• [Required work]:
Each line of the records must appear in your answer exactly, with no pictures.

<<<<

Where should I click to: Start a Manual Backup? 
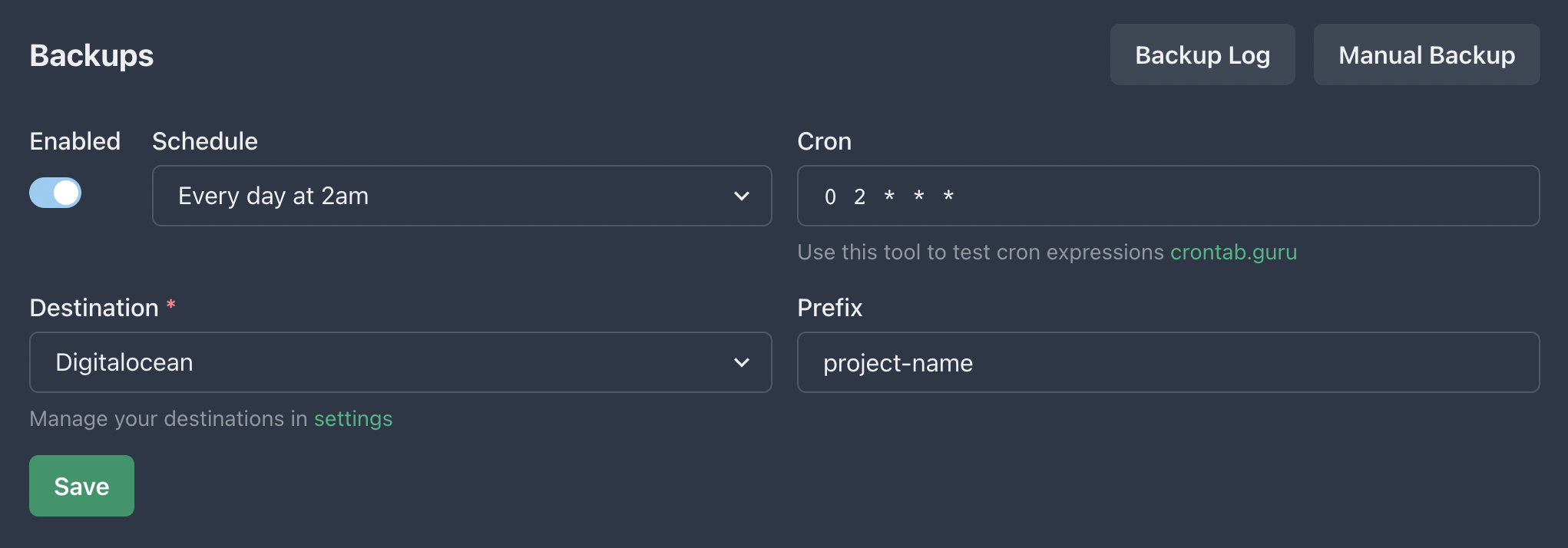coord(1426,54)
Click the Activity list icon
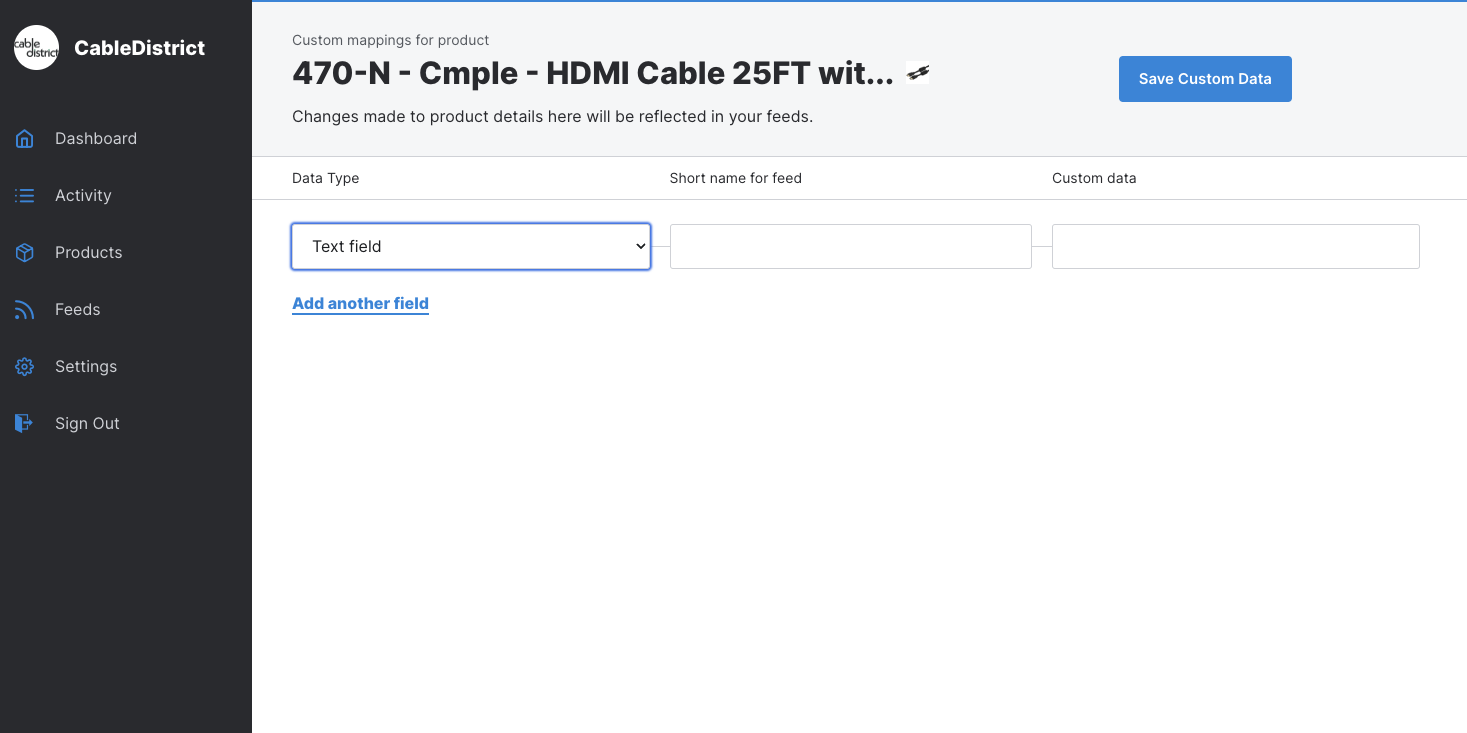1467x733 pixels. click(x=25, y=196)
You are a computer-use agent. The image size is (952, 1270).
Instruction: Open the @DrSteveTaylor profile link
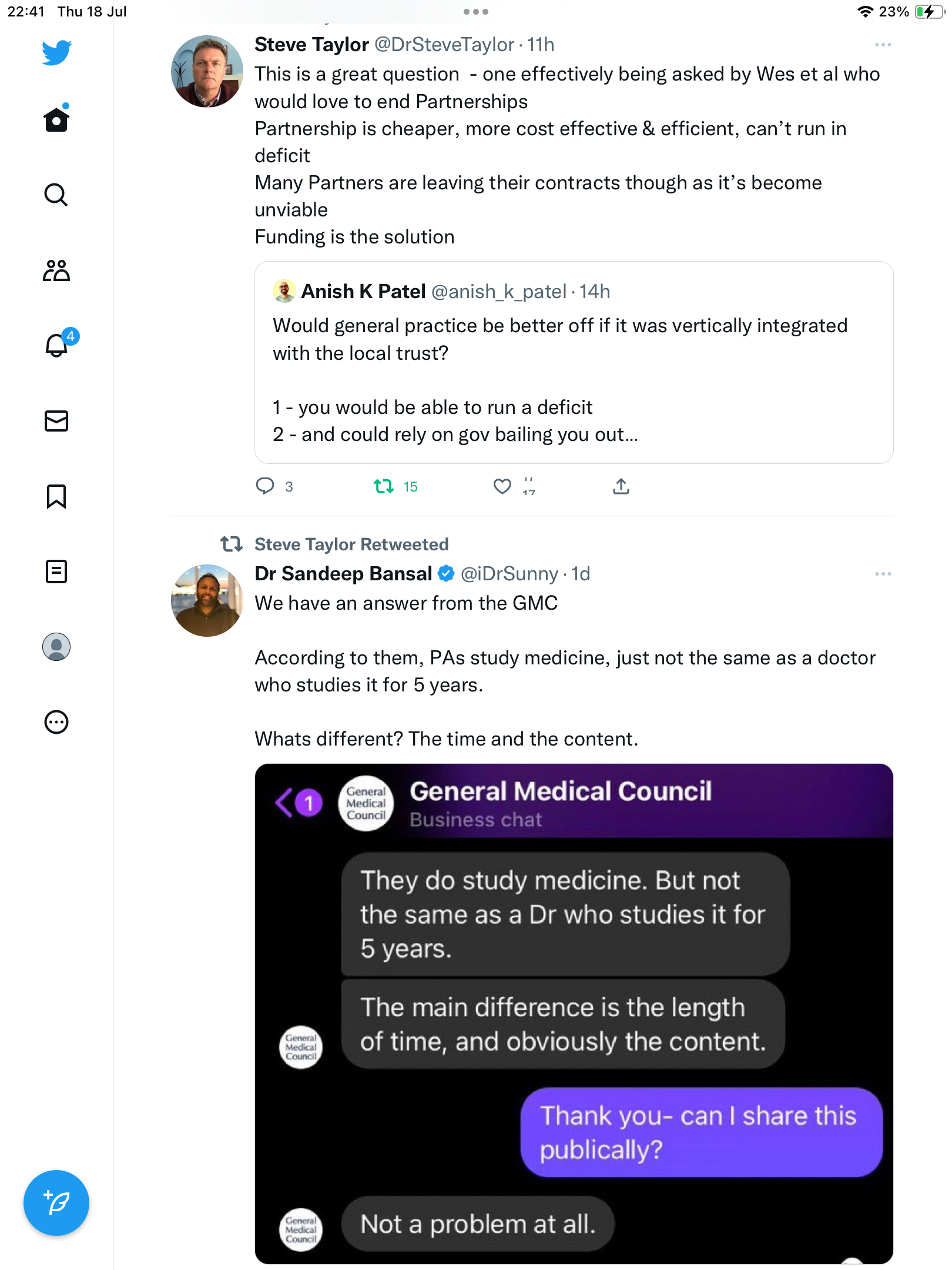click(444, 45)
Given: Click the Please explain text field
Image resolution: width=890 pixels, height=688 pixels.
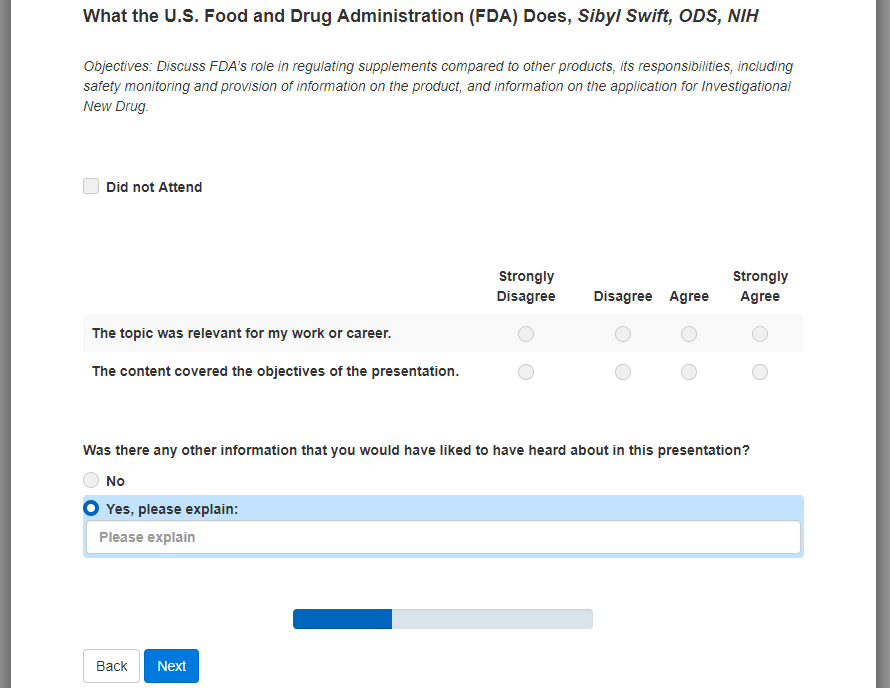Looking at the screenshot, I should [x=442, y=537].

>>>>

• [Result of the task]:
Where should I click to: Start a Manual Backup? 
coord(1426,54)
Click the Activity list icon
1467x733 pixels. click(x=25, y=196)
You are a computer-use agent. The image size is (952, 1270).
Instruction: Open the @DrSteveTaylor profile link
click(444, 45)
Given: Click the Please explain text field
Image resolution: width=890 pixels, height=688 pixels.
Looking at the screenshot, I should [x=442, y=537].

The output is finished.